Shares in oil services and engineering company Wood Group(LSE: WG) were given a boost today with news that it will not alter its dividend policy despite continued turbulence in the oil and gas industry. In response, the company's shares have risen by over 8% even though today's results highlighted a major fall in profitability.
In fact, Wood Group's pre-tax profit from continuing operations slumped from $475m in 2014 to $139m in 2015, which is a fall of 71%. However, this decline was in-line with expectations and reflects the challenging conditions that Wood Group faced last year. Unfortunately for the company's investors, those conditions have continued into the first part of 2016 and, realistically, it would not be surprising for them to continue through the rest of the year.
Despite this, Wood Group increased dividends per share by over 10% and plans to raise them by the same amount in 2016. This puts it on a forward yield of 3.4% and with its shares having a price to earnings (P/E) ratio of 14.4, they could continue the rise which has seen them increase in value by 13% in the last three months.
Also reporting in February have been Glencore(LSE: GLEN) and Genel(LSE: GENL). In the case of the former, its production update was rather mixed and included details of a fall in production across a number of its divisions. For example, own-sourced copper production fell by 3% to 1.5m tonnes, which reflected the suspension of processing operations at two locations. Similarly, nickel production and coal production fell, while zinc production rose by 4% versus 2014 levels.

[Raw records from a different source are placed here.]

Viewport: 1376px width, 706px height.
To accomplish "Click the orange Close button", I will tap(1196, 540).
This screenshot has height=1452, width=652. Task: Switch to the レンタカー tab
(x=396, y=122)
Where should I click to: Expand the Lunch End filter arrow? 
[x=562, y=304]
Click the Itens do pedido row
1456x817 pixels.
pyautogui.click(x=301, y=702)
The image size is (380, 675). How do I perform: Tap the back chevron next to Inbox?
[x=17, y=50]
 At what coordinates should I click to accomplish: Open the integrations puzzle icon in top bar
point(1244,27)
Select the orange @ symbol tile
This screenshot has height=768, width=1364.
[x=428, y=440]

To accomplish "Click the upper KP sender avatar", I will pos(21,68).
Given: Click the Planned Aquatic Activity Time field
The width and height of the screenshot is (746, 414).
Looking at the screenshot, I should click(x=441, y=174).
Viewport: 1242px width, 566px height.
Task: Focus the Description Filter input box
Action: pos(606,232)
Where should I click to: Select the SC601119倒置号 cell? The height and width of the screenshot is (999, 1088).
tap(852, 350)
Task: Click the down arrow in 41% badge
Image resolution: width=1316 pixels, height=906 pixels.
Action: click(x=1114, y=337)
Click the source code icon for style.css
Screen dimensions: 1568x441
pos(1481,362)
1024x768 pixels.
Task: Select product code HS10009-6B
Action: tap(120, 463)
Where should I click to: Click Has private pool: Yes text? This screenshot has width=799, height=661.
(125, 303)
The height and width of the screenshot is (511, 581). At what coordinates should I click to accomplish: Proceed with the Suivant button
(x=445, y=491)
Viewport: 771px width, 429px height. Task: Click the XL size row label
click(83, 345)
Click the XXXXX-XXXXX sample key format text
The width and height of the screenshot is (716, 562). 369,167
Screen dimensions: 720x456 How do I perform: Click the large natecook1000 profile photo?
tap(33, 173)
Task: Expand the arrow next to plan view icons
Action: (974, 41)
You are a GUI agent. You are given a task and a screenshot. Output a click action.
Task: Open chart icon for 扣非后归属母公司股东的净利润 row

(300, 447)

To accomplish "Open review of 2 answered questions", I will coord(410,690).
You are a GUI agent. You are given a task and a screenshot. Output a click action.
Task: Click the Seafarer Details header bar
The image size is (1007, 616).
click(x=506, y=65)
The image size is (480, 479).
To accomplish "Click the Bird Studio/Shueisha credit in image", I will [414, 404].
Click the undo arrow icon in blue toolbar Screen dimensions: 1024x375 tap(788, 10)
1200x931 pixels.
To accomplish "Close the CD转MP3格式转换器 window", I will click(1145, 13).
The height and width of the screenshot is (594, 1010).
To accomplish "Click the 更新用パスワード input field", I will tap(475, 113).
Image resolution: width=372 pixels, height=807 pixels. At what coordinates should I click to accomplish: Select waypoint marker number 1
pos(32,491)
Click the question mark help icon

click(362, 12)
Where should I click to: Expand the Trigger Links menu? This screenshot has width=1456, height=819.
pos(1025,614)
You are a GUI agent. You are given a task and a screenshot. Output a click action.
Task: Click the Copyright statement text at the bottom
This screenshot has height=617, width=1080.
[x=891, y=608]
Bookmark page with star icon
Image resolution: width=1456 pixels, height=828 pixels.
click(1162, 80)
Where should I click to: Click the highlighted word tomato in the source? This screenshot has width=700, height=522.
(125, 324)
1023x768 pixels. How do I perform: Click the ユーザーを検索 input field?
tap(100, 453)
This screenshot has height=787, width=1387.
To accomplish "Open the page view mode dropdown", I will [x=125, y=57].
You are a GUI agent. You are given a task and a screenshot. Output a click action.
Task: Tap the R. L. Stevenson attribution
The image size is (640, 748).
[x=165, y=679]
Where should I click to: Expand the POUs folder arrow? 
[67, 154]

Glencore also announced a $500m deal with Franco-Nevada Corp to sell precious metals output from a mine in Peru. This is clearly good news for the company and while pressure on commodity prices remains, its shares have risen by 45% since the turn of the year, as investor sentiment has dramatically improved. With Glencore trading on a price to earnings growth (PEG) ratio of 0.8, it could be of interest to less risk averse investors.
Meanwhile, Genel's update regarding payments from the Kurdistan Regional Government was also positive, with two separate payments being received for its stake in the Taq Taq and Tawke fields. And with the company's shares up by 15% in the last month on the back of a rising oil and gas sector, the last few weeks have been hugely positive for Genel's investors.
Looking ahead, Genel faces a number of major risks. Clearly, payments are highly encouraging, but there is still a large backlog of monies owed to the company from previous oil production. This increases its financial risk and with the geopolitical outlook being highly uncertain as well as the potential for an oil price fall, Genel seems to offer potential rewards, but with too much risk. As such, it may be prudent to invest elsewhere at the present time.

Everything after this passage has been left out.